Emerging Directions in Nanophotonics: Opportunities and Challenges

Nanophotonics deals with optical interactions and dynamics on nanoscale1. Some new directions being pursued in our lab are Cd –free quantum dots such as ternary core-shell CuInS₂/ZnS and Silicon Quantum dots, which also exhibit two-photon excitation suitable for two-photon in vitro and in vivo bioimaging. We are also developing plasmonic semiconductors such as self-doped copper chalcogenide (Cu_2−xSe and Cu_2−xS) nanoparticles. Here the localized surface plasmon resonance (LSPR) is derived from free carriers in nonstoichiometric binary or multicomponent semiconductor nanoparticles. The talk will also discuss our work on multiphoton harvesting and photon transforming nanostructures (Optical nanotransformers) that shift photons from one spectral range to another for many emerging biomedical and photovoltaic technologies, which require light of a specific wavelength range, not readily deliverable to the site where it is needed. We have introduced new multistep energy transfer pathways for greatly enhancing both upconversion and down conversion (Quantum cutting) processes.

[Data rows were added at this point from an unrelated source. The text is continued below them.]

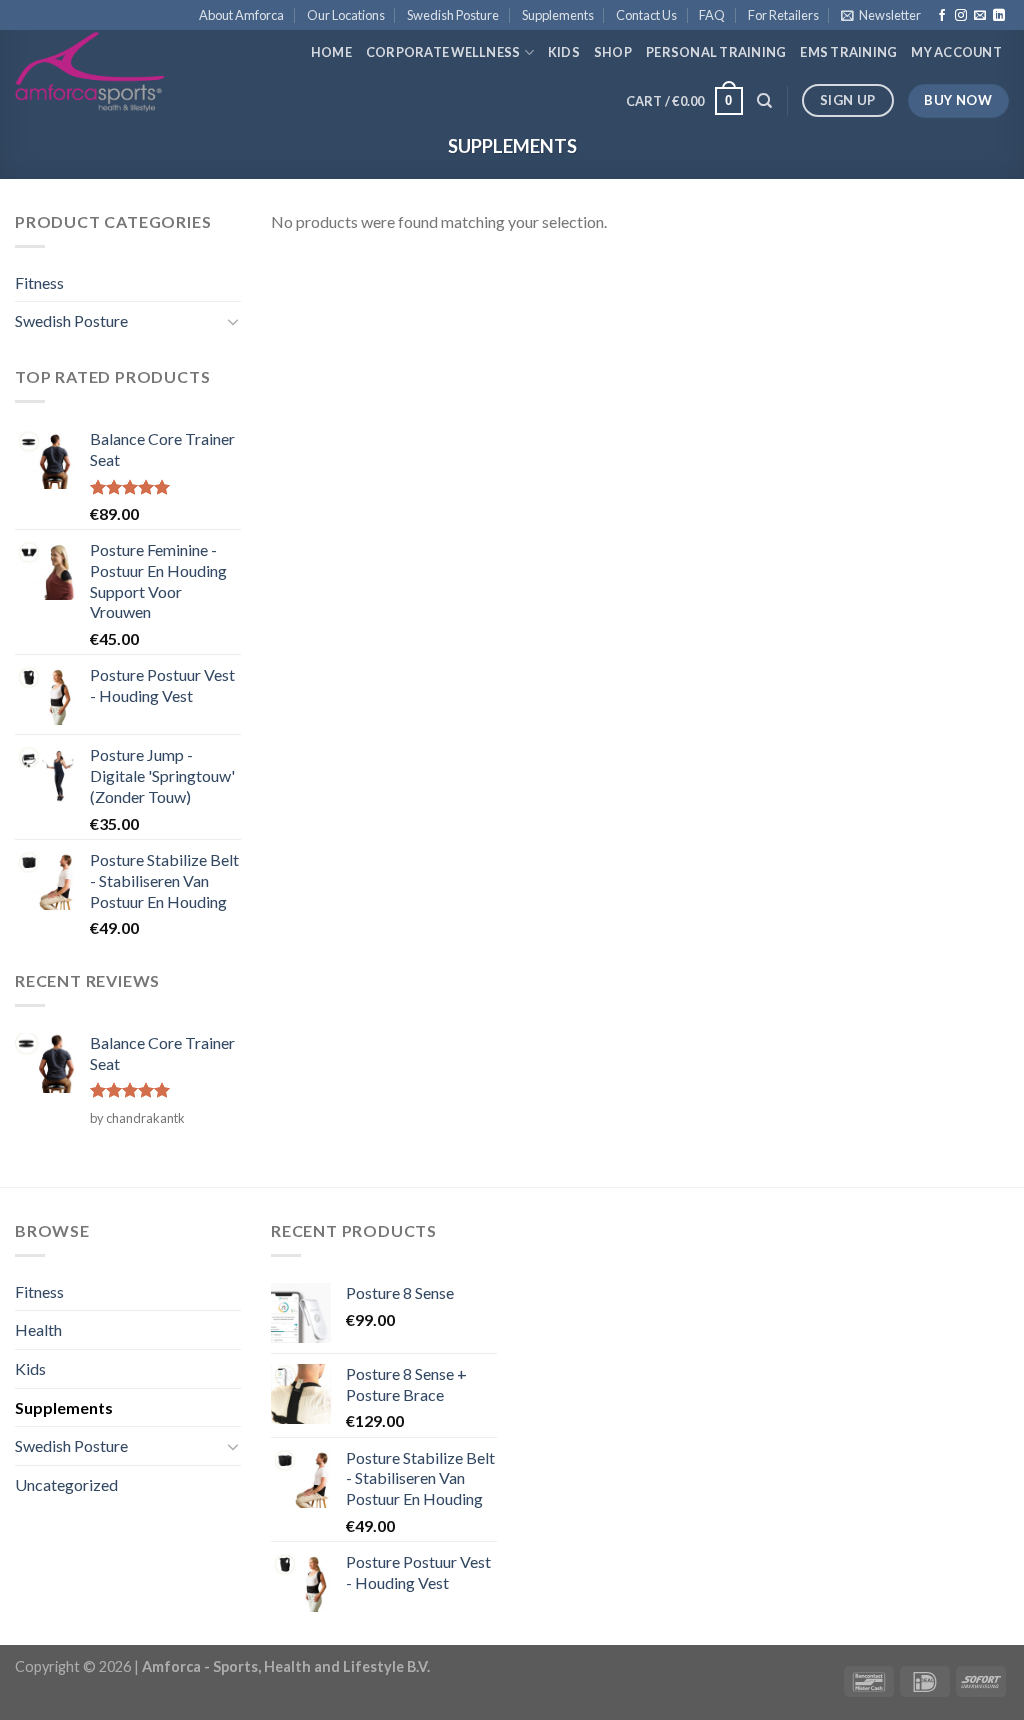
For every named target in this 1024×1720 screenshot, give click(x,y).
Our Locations (346, 15)
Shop (613, 52)
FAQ (712, 15)
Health (38, 1329)
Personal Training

A new direction for nanophotonics is for Chiral Photonics in which the main objective of our research program is rational design of new chiral polymers and polymer-based nanocomposites with extremely large linear, nonlinear and magneto-optical activity via establishing structure-property relations. In chiral polyfluorene thin films, we demonstrated extremely large chiral nonlinearity. Another new direction pursued is magnetic field control of light in in a chiral polymer nanocomposite to achieve large magneto-optic coefficient, which can enable sensing of extremely weak magnetic field due to brain waves. Another direction is Spin photonics involving interaction of Structured Light with a Chiral Plasmonic Metasurface. Our modeling reveals an approach for giant enhancement and broad spectral tunability of the chiro-optic response of a plasmonic nanohelix metasurface by exploiting interaction with complex light, endowed with both spin and orbital angular momentum.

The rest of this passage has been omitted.